Geoff asked me how my ride went, and I told him the Perseverance Trail was fun as always, but the ride was really more of a commute to a hike than anything. "How did that go?" he asked.
"Well," I said, "I wandered around lost for a while. And then I kicked up some snow fields. Then I wandered around lost some more. Then I found the approach to the ridge. Then I wandered around blind in the clouds for a while. Then I found what I was pretty sure was the frozen lake just before the ridge. But since I could no longer tell steep from flat, or up from down for that matter, I opted against climbing any higher. Then I turned around. Then I slipped on some ice and fell a long way down a snow field. Then I wandered around lost. Then I finally found the trail to my bike, and then I rode here."

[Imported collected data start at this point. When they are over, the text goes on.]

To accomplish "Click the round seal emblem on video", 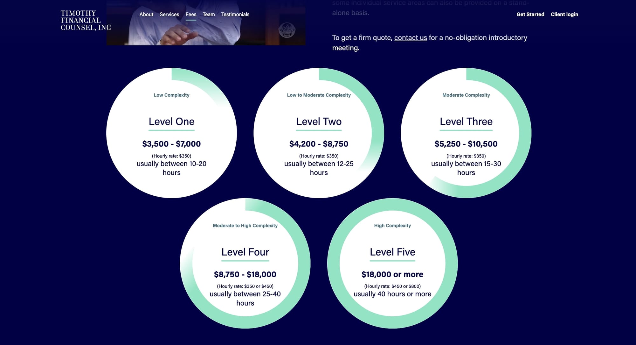I will [x=287, y=30].
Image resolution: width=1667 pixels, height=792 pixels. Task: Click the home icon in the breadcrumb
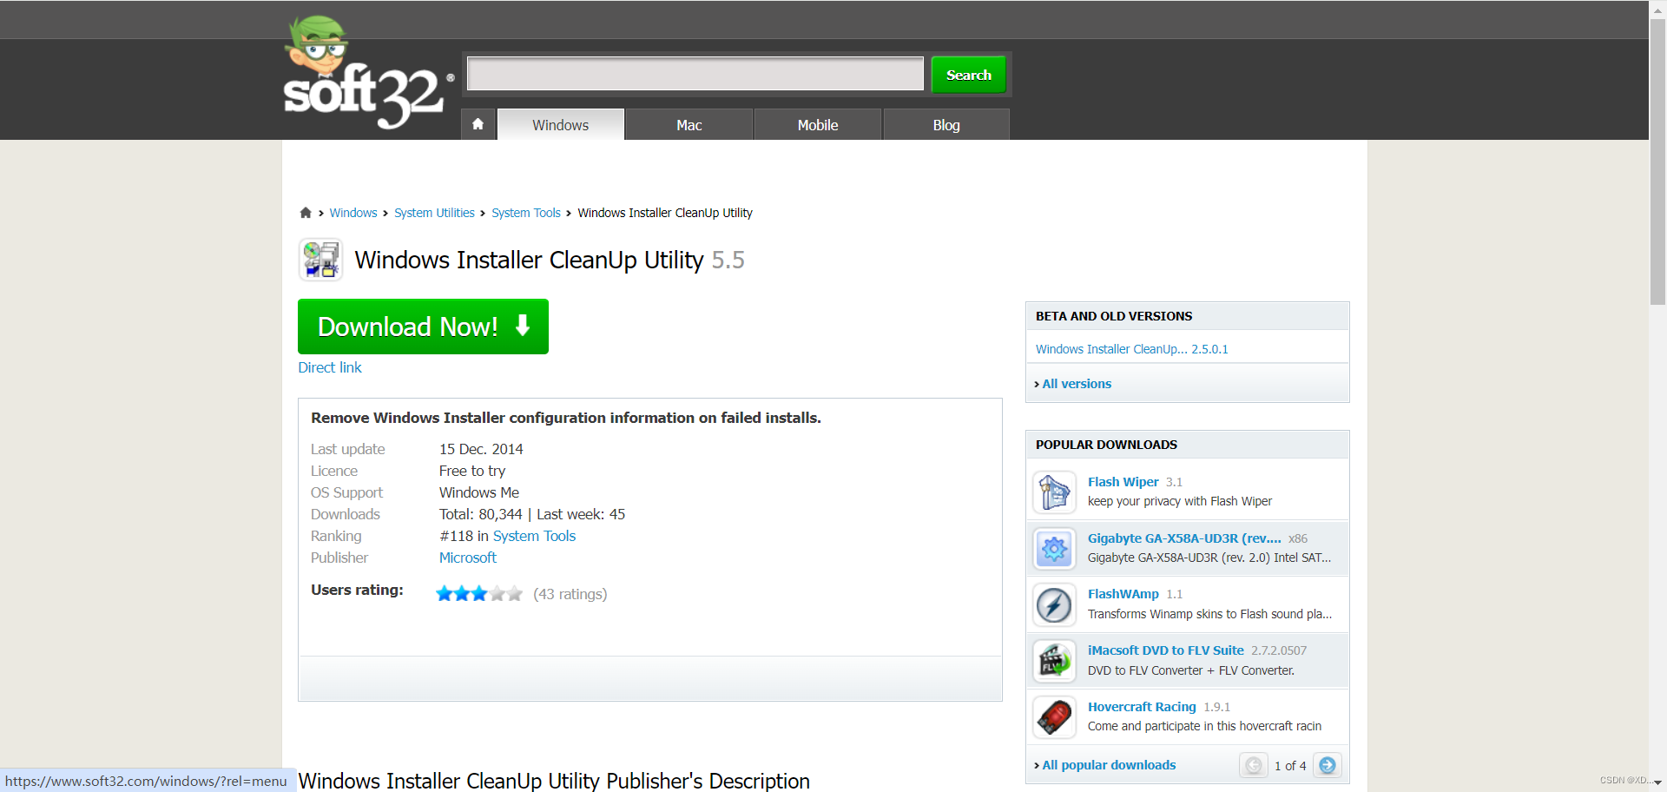click(306, 212)
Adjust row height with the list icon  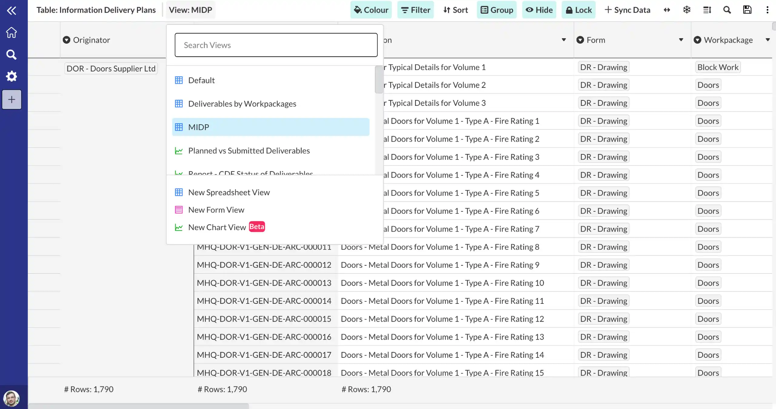pos(707,10)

I had to laugh at myself, because the summary made it sound so awful. It was true that all of that happened. The stubborn, lingering-into-late-July snow fields did make the route particularly hard to navigate. I could see where I wanted to go, but never knew if I was going to end up at the bottom of an unclimbable cliff or beside a raging stream hidden beneath the rotten snow. I did lots of turning around. When I finally did find my way to (well, near) the top, I couldn't tell the ground from sky. Everything was gray snow and gray fog, interrupted by streaks of black that were either rocks or drops into a deadly void. And when I did finally drop below the cloud level, I stepped on a frozen-solid patch of snow and went hurtling down the mountain on my butt at an uncontrollable speed, frantically digging my bare fingers into the hard, ice-shard-studded snow until I finally stopped. Then I wiped the slush off my clothes with my bleeding hands, and from that point on took every step very tentatively. It took me forever to baby-step back to the basin, where I would wander around lost looking for the trail until the bitter end.

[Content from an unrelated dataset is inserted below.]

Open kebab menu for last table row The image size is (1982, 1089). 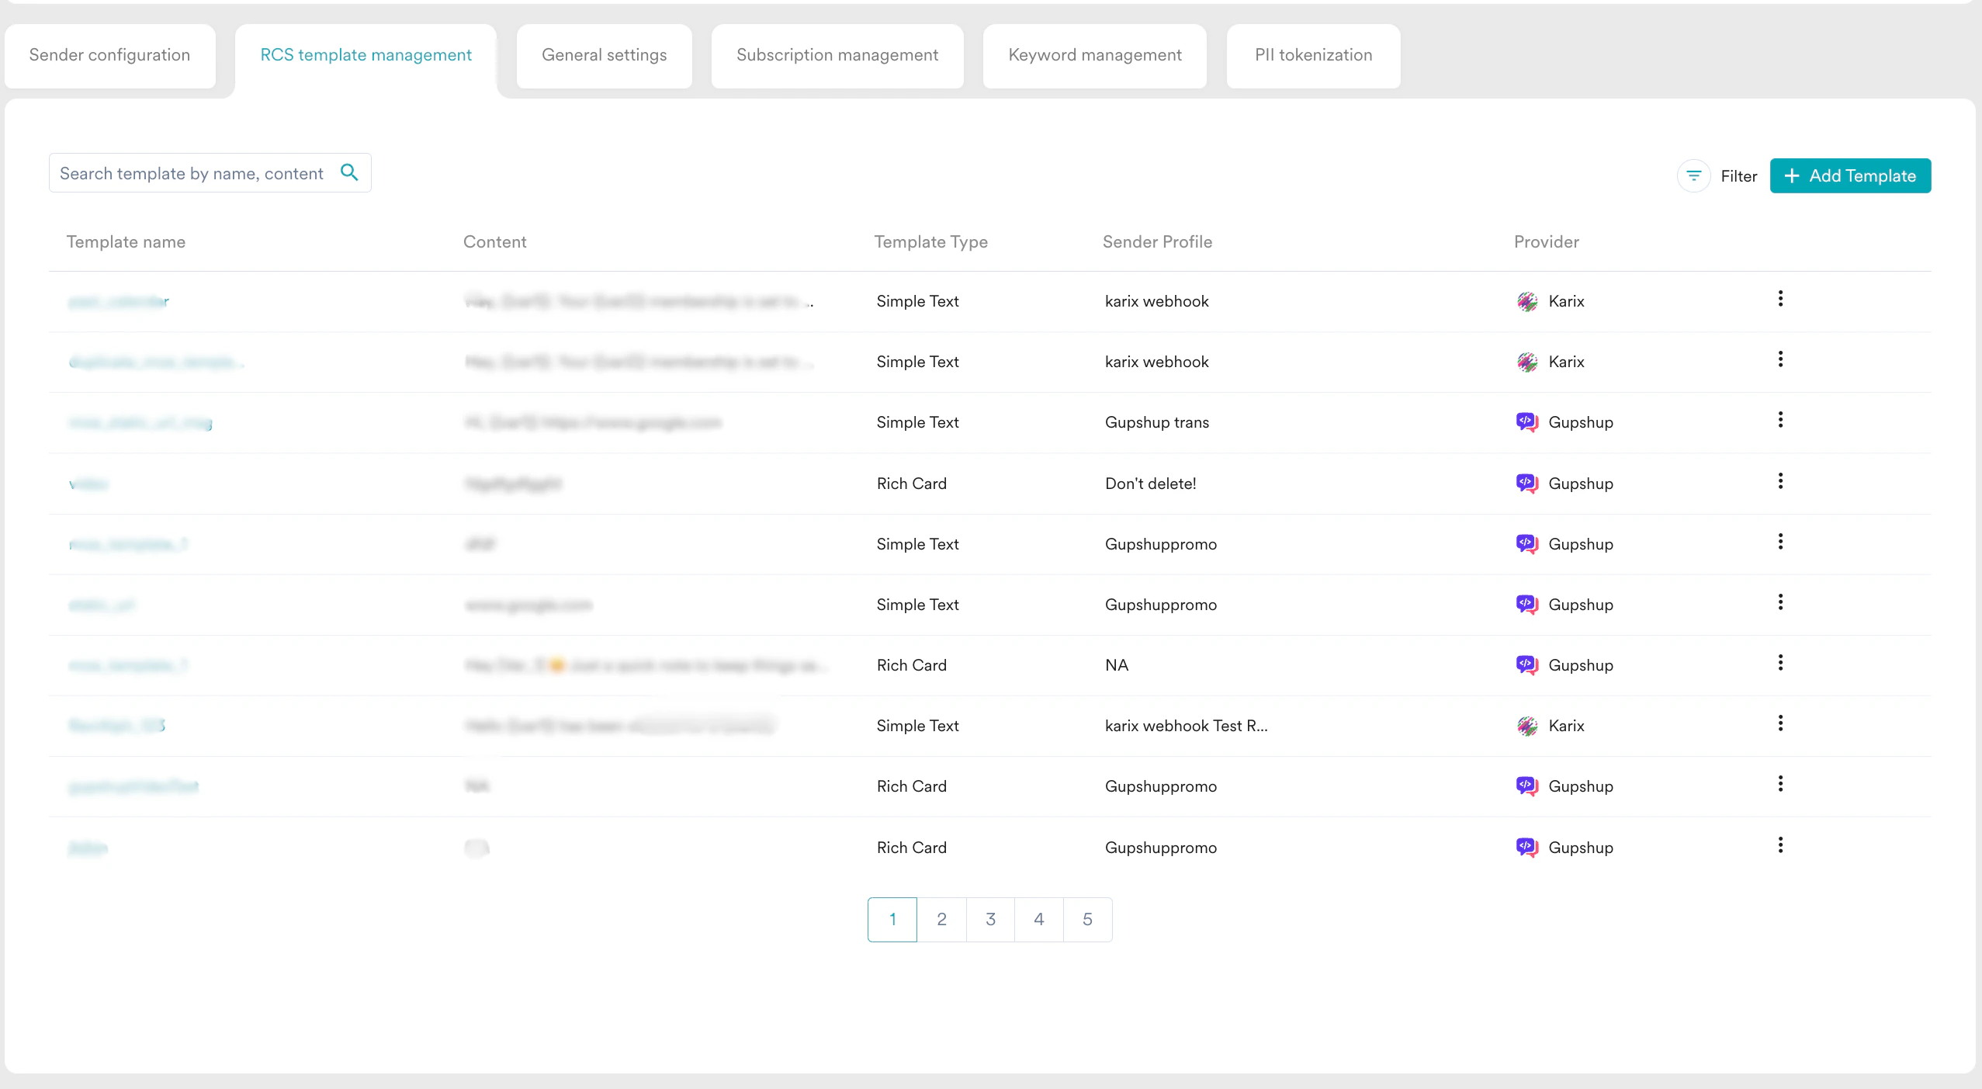click(x=1780, y=845)
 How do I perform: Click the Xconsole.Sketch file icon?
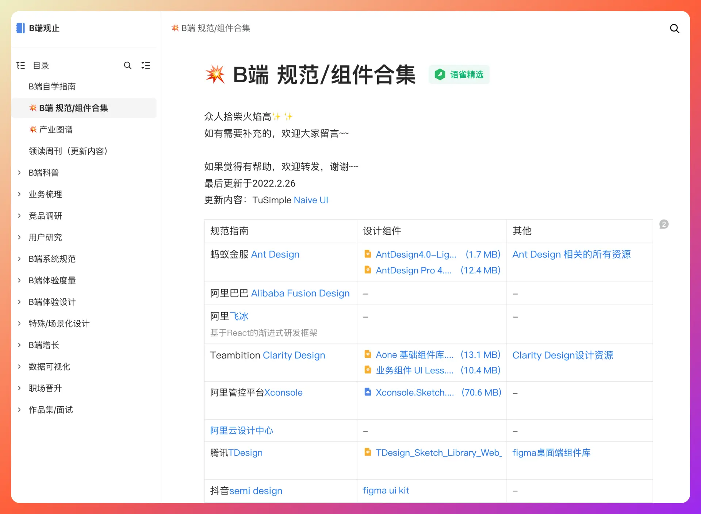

And yet I was feeling great when I finally reached Rainbow Foods, muddy and soaked just in time for dinner. A day's hard effort was behind me, and that felt good, despite the truncation of my original plans. I thought about the break I took, crouching down on a snow slope just above the Granite Creek Basin. I ate my Power Bar and listened to the roaring streams and wind echo through the valley. Clouds crept up from the lower canyon and closed in around me while little gray birds hopped around on the snow near my feet. Everything about that moment felt right, and earned, and I don't think I would have traded it for a sunny day on perfectly dry trails.
I love it here. I love hiking here. Even when the weather is crap and fog chokes the sky and its starting to rain and there's no end in sight. I love these places, and the adventure of getting to them.
Although I really do need to obtain an ice ax and crampons.